Public Banking — it already works in the United States and is catching on! 20 States are considering some form of state banking legislation.

Public Banking Institute – by Jim Morrow and Ira Dember

What’s Happening in your State?

Find out by clicking on the map. Are you interested in starting a county-owned bank? Visit our new county bank webpage here.

Public Banks are …  

• Viable solutions to the present economic crises in US states.
• Counter-cyclical, meaning they are capable of reducing the negative impact of recessions, because they can make money available for local governments and businesses precisely when private banks decrease lending.
• Potentially available to any-sized government or community
able to meet the requirements for setting up a bank.
• Owned by the people of a state or community.
• Economically sustainable, because they operate transparently according to applicable banking regulations
• Able to offset pressures for tax increases with returned credit income to the community.
• Ready sources of affordable credit for local governments, eliminating the need for large “rainy day” funds.
• Required to promote the public interest, as defined in their
charters.
• Constitutional, as ruled by the U.S. Supreme Court

… and are not

• Operated by politicians; rather, they are run by professional
bankers.
• Boondoggles for bank executives; rather, their employees are
salaried public servants (paid by the state, with a transparent pay structure) who would likely not earn bonuses, commissions or fees for generating loans.
• Speculative ventures that maximize profits in the short term,
without regard to the long-term interests of the public.

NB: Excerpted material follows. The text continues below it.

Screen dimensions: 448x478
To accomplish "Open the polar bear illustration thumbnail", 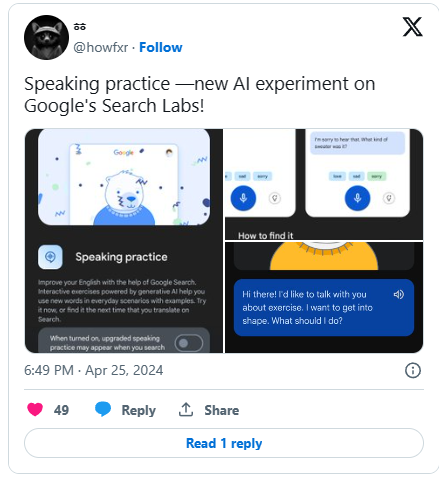I will [x=124, y=177].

Common Misperceptions of Public Banking

In every venue in which PBI has presented the case for public banking, we have heard very similar counter arguments against it. Read them here.

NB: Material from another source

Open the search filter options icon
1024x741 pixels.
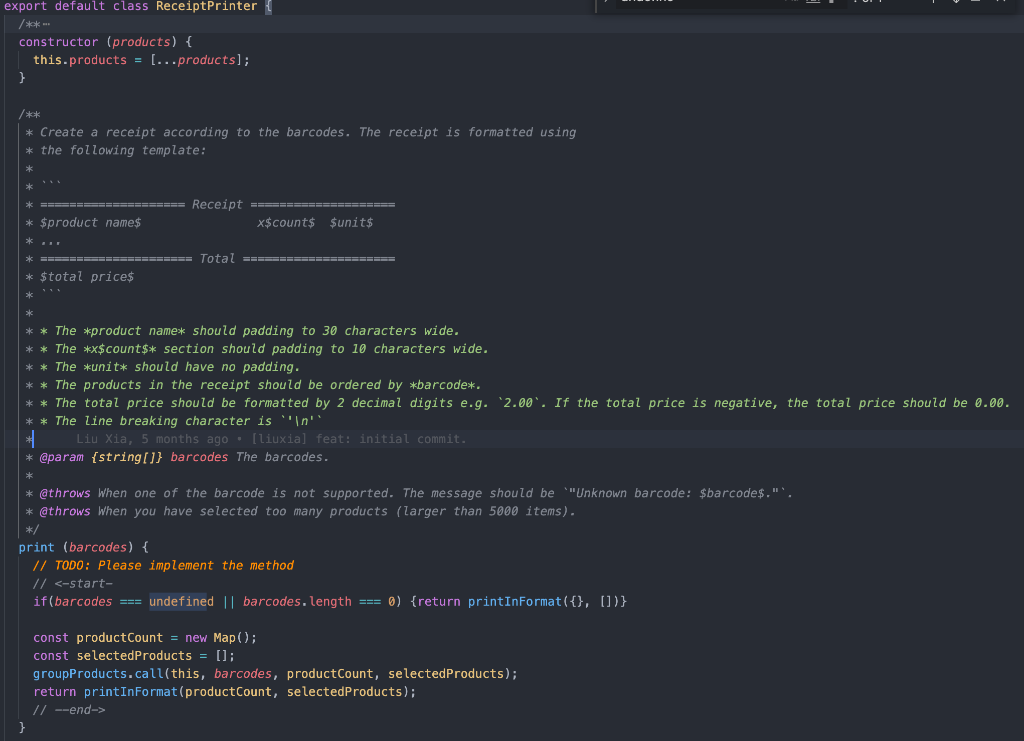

Read what Thomas Edison had to say about the government issuing money rather than bonds.

Did You Know …?
Public banking was first introduced in America by the Quakers in the original colony of Pennsylvania. Other colonial governments also established publicly-owned banks. The concept was later embraced by the State of North Dakota, the only state to currently own its own bank.

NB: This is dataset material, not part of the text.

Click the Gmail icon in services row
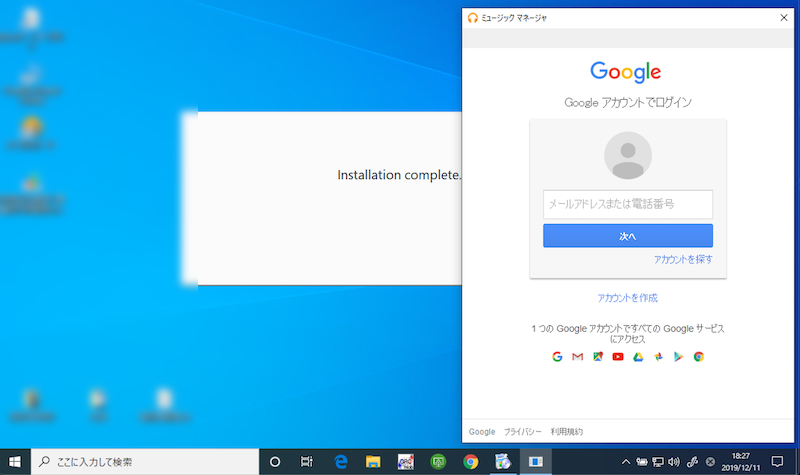pos(577,357)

As of the spring of 2010, North Dakota was also the only state sporting a major budget surplus; it had the lowest unemployment and default rates in the country; and it had the most community banks per capita, suggesting that the presence of a state-owned bank has not only not hurt but has helped the local banks.

The BND was founded in 1919 to insure a dependable supply of affordable credit for its farmers, ranchers and businesses.

Without affordable credit, average Americans who do not have substantial wealth cannot make the investments in their families and small businesses necessary to insure a prosperous future.

The Bank of North Dakota makes low interest loans to students, existing small businesses and start-ups. It partners with private banks to provide a secondary market for mortgages and supports local governments by buying municipal bonds.

The public banking model used by the State of North Dakota is simple – the State of North Dakota is doing business as the Bank of North Dakota (BND). That means all the state’s assets are used to capitalize the BND. By law, all the state’s revenues are also deposited in the Bank. Among other advantages, this gives the BND the ability to participate in loans originated and led by private banks, which then have more flexibility to manage and expand their loan portfolios.

As a public bank, the Bank of North Dakota pays its dividend to its only shareholder – the people of the state. In the past decade, despite its small population and modest volume of economic activity, the Bank of North Dakota has returned over $300 million to the state’s general fund, helping to ensure regular annual surpluses and eliminate the need for drastic tax increases or spending cuts for vital public services.

Most states, with the exception of North Dakota, currently deposit their tax revenues (the public’s money) in private Wall Street banks, which use these deposits for their own private gain. This money could be deposited in the state’s own bank and used to fund projects and programs that benefit the public over the long term – the very same projects/programs that are currently being cut from state budgets.

The Bank of North Dakota is only one of many public banking models that have developed historically around the world. For most of the twentieth century in Australia, the publicly-owned Commonwealth Bank of Australia was not only the nation’s central bank but engaged in commercial banking, “keeping the other banks honest.” In Alberta, Canada, the publicly-owned Alberta Treasury Branches connect nearly every town in a shared credit system. Public and private banks operate effectively together in many countries, including Switzerland, Germany, India, China and Brazil.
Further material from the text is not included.